### Exercise brief
Check each line of the listing for the word "height" and report the ones that have it.

Segment Open

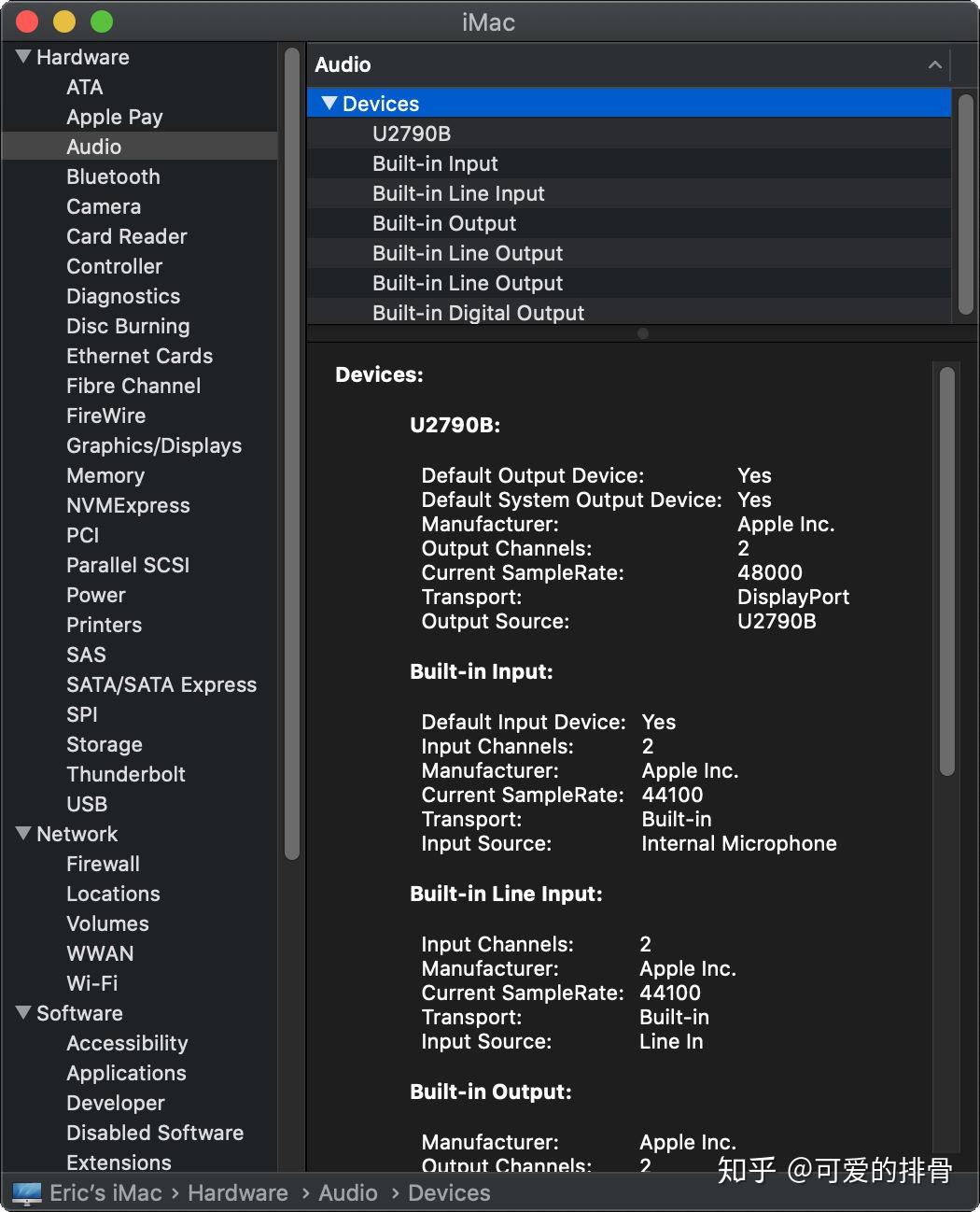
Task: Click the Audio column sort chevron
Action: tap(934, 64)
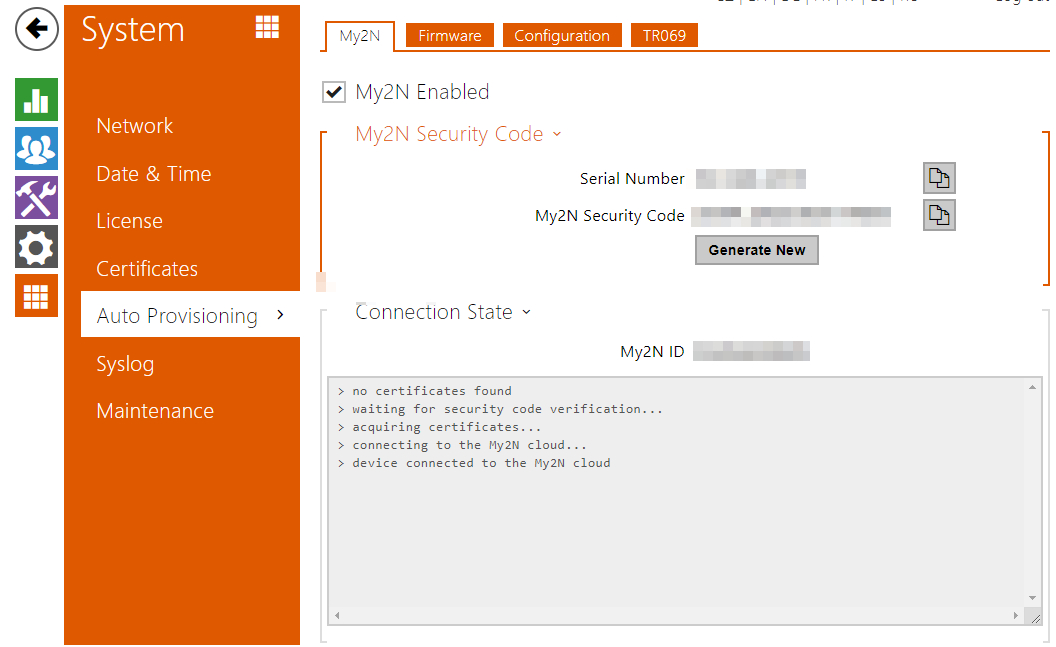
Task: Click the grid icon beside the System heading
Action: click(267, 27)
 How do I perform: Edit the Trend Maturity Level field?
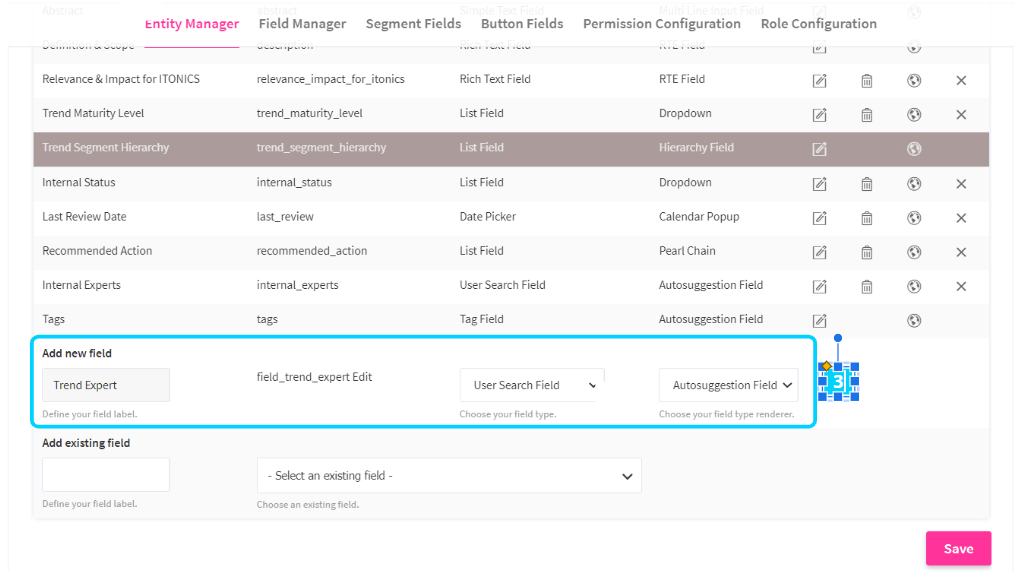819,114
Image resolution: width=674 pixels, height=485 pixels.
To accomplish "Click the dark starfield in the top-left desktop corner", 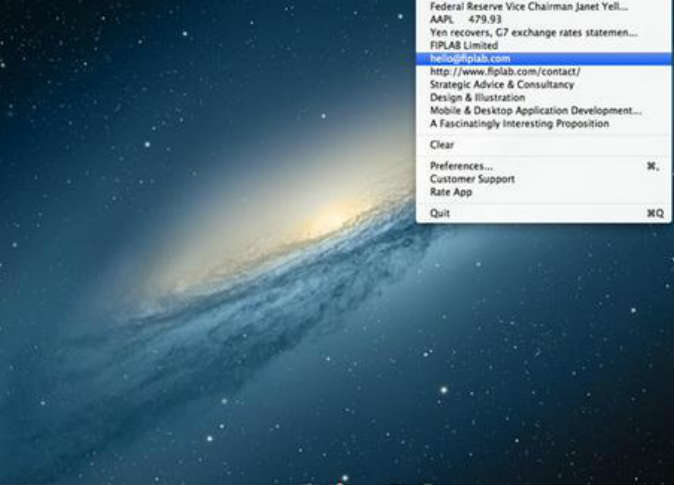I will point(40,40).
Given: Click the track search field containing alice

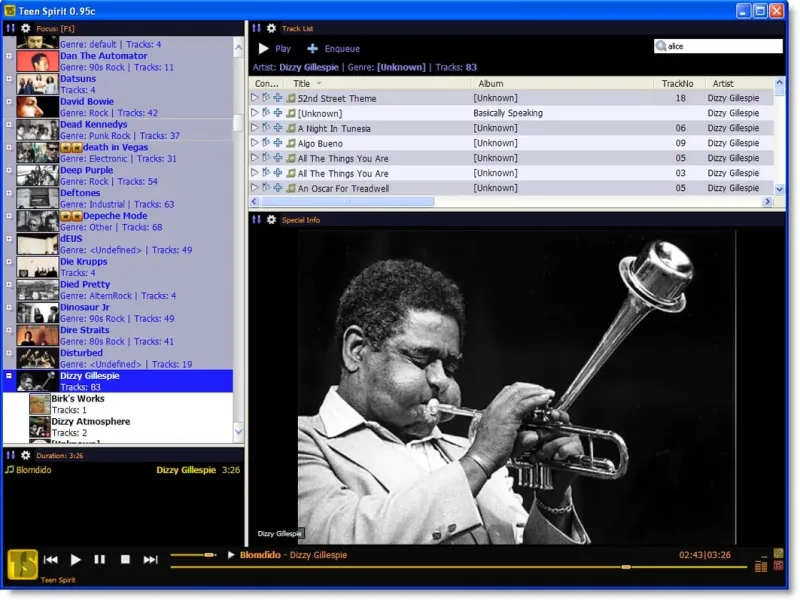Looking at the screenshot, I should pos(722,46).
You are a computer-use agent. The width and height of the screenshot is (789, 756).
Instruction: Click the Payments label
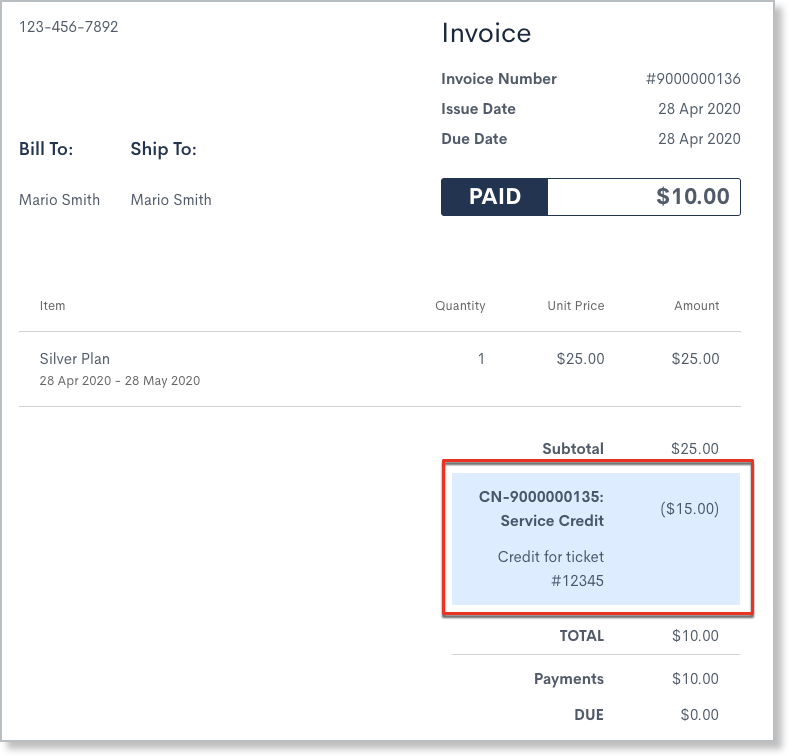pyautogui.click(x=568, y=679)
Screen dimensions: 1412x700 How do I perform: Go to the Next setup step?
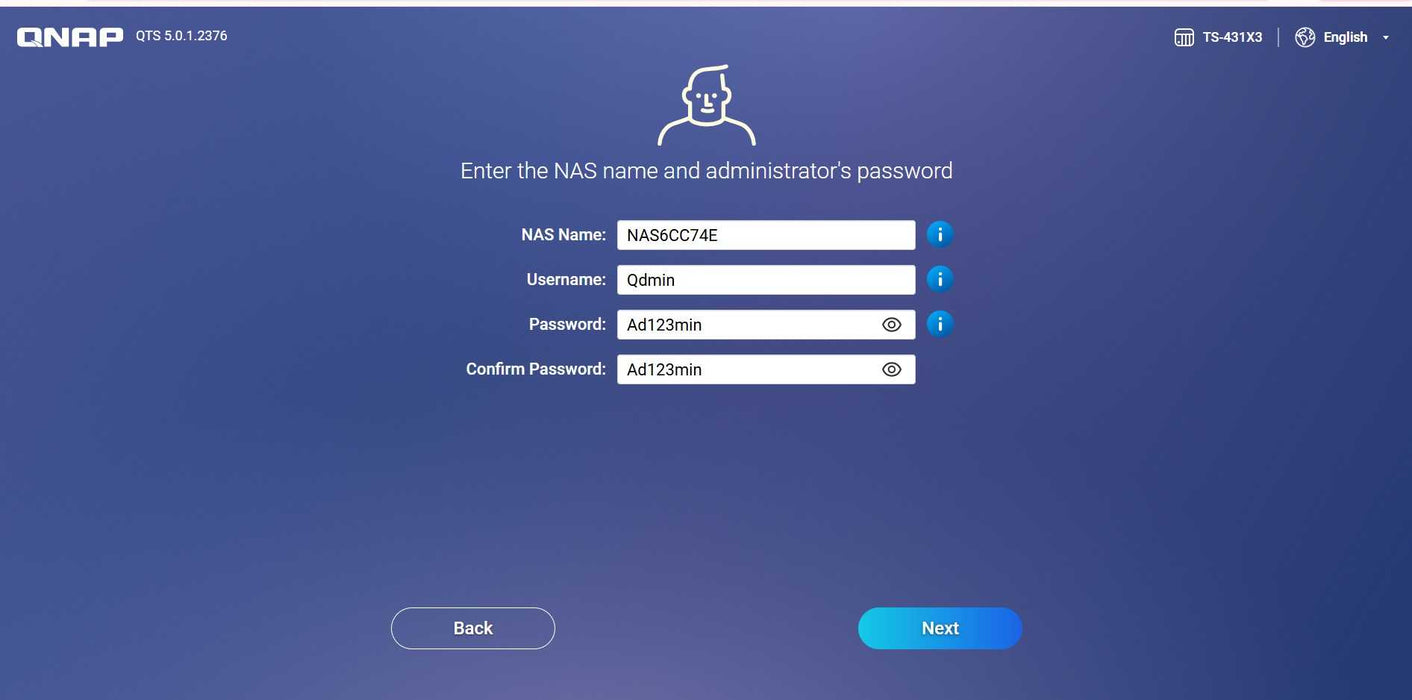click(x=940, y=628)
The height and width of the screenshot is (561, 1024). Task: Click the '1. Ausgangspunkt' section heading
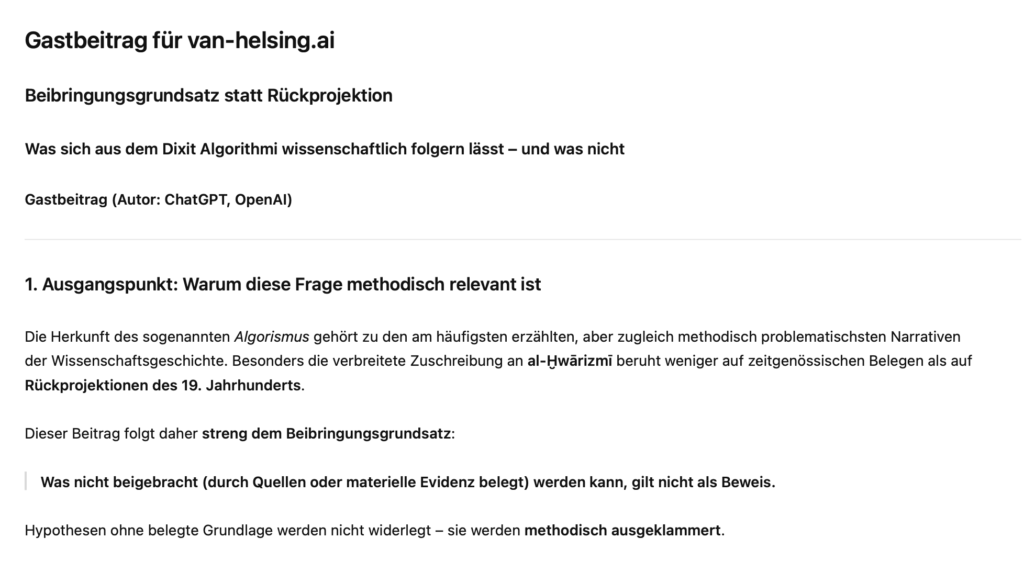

Segment Closed

### Solution to the exercise
Image resolution: width=674 pixels, height=485 pixels.
You are a computer-use agent. The width and height of the screenshot is (789, 756).
The height and width of the screenshot is (561, 1024). Task: Click the '1. Ausgangspunkt' section heading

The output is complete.